Status as of today is that I have created a custom Account to hold the Contacts, so the user can select to see the contact in the Contacts view.

But the insertion of the contacts is painfully slow. I insert the contacts using ContentResolver.applyBatch. I've tried with different sizes of the ContentProviderOperation list(100, 200, 400), but the total running time is approx. the same. To insert all the contacts and numbers takes about 30 minutes!

Most issues I've found regarding slow insertion in SQlite brings up transactions. But since I use the ContentResolver.applyBatch-method I don't control this, and I would assume that the ContentResolver takes care of transaction management for me.
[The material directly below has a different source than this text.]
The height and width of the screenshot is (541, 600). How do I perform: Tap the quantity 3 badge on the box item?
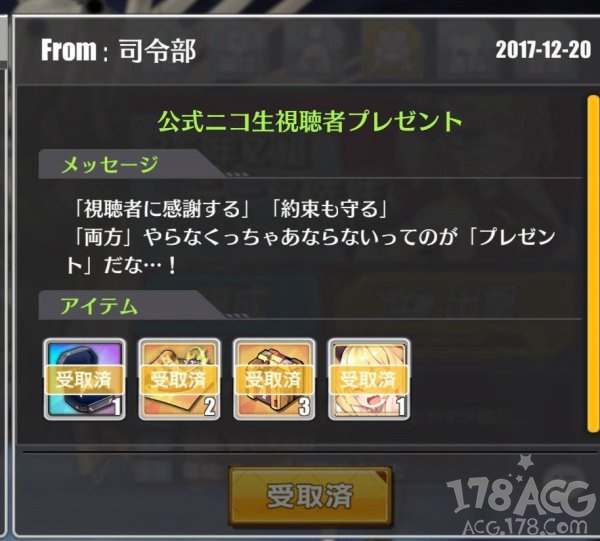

So, to my question: Am I doing something wrong, or is there anything I can do to speed this up?

Anders

Edit: @jcwenger: Oh, I see. Good explanation!

So then I will have to first insert into the raw_contacts table, and then the datatable with the name and numbers. What I'll lose is the back reference to the raw_id which I use in the applyBatch.

So I'll have to get all the id's of the newly inserted raw_contacts rows to use as foreign keys in the data table?

Answer

jcwenger picture jcwenger · Apr 8, 2011

Use ContentResolver.bulkInsert (Uri url, ContentValues[] values) instead of ApplyBatch()

ApplyBatch (1) uses transactions and (2) it locks the ContentProvider once for the whole batch instead locking/unlocking once per operation. because of this, it is slightly faster than doing them one at a time (non-batched).

However, since each Operation in the Batch can have a different URI and so on, there's a huge amount of overhead. "Oh, a new operation! I wonder what table it goes in... Here, I'll insert a single row... Oh, a new operation! I wonder what table it goes in..." ad infinitium. Since most of the work of turning URIs into tables involves lots of string comparisons, it's obviously very slow.

By contrast, bulkInsert applies a whole pile of values to the same table. It goes, "Bulk insert... find the table, okay, insert! insert! insert! insert! insert!" Much faster.

It will, of course, require your ContentResolver to implement bulkInsert efficiently. Most do, unless you wrote it yourself, in which case it will take a bit of coding.